I have an Array{String,1} which I want to convert into an array of data types to use with loadnsparse in JuliaDB. There appears to be no way to convert a string such as “Union{Missing, Int64}” into the obvious type?
Going from string to type is the same as going from code to result, it’s not conversion, it’s called running the code and you can do that with parsing and eval.
That’s almost always a terrible idea. Why do you have a string of expressions that you want to evaluate to type?
I got the types of a sample of the data I want to load, but some columns were of type Missing due to the sparseness of the data, when the full data will be Union of Missing and Int64. I want to use the correct types in the colparsers argument to JuliaDB.loadndsparse. So I describe()ed the sample dataframe, exported to CSV (which is also broken and requires using show()) filled in the blanks, and reimported as strings.
And here I am…
So I made a dict from string to type and mapped the dataframe column…
It’s still not clear why you need to go from types to strings and back to types at all. Why can’t you just call eltypes()
on your DataFrame to get a vector of element types (as types, not strings)?

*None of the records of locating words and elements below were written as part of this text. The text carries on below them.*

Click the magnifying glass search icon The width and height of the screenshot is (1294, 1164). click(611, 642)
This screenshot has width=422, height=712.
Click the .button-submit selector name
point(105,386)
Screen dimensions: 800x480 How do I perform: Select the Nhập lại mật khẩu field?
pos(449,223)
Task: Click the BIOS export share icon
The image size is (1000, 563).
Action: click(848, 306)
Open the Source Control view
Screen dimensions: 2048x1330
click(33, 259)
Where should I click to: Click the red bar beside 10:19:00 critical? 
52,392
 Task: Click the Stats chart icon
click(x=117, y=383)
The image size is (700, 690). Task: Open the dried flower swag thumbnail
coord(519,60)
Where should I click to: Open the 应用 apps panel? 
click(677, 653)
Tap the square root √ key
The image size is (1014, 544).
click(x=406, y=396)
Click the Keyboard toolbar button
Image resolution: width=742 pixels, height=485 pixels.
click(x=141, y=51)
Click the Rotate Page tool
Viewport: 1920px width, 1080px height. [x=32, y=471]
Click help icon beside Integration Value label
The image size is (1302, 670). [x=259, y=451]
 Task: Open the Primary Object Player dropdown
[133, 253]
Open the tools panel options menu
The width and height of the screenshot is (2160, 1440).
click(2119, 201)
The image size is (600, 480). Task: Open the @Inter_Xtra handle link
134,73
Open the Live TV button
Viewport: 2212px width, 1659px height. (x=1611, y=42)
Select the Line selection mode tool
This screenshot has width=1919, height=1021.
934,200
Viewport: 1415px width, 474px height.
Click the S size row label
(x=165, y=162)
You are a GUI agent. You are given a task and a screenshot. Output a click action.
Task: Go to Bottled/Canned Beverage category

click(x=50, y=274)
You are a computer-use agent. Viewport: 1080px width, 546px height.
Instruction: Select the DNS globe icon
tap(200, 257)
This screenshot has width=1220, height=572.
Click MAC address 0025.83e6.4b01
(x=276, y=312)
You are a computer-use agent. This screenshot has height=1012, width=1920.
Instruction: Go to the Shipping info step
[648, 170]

Because the dataframe has missing entries. Does Julia really not have an easy way to load an external data schema for an input file?
I’m still missing something here. As I understand it, you’re saying that saving the results of describe()
to a CSV file is giving a different column element type than eltypes()
would? Is that right? And can you give an example of the kind of situation you’re seeing? It’s hard to be helpful in the abstract.
Describe is running on a sample of the full dataset. Some of the columns are sparse and therefore empty, or the source is using numbers for chars and other such stupidities which require manual adjustment.
Like I mentioned, I managed a solution so this topic is more of a “we should cover this case if we’re serious about beating Python” bin. I have a New topic in usage regarding my current travails with JuliaDB which is my immediate concern.
What you mean by
?
Is it done with a script or did you just open a file to edit it?
If it’s a script then you should be able to manipulate the data directly without saving it to a file and not having to worry about retrieving the type from the file.
If it’s manual editing, well, could you just edit (a copy of) the original data? Are you using the save to csv step as a way to convert the original data to a more editable format? Are you saving the edited data as the new original data for all processing or are you just looking for a interactive way to fix the data as they come in before you do more processing on them?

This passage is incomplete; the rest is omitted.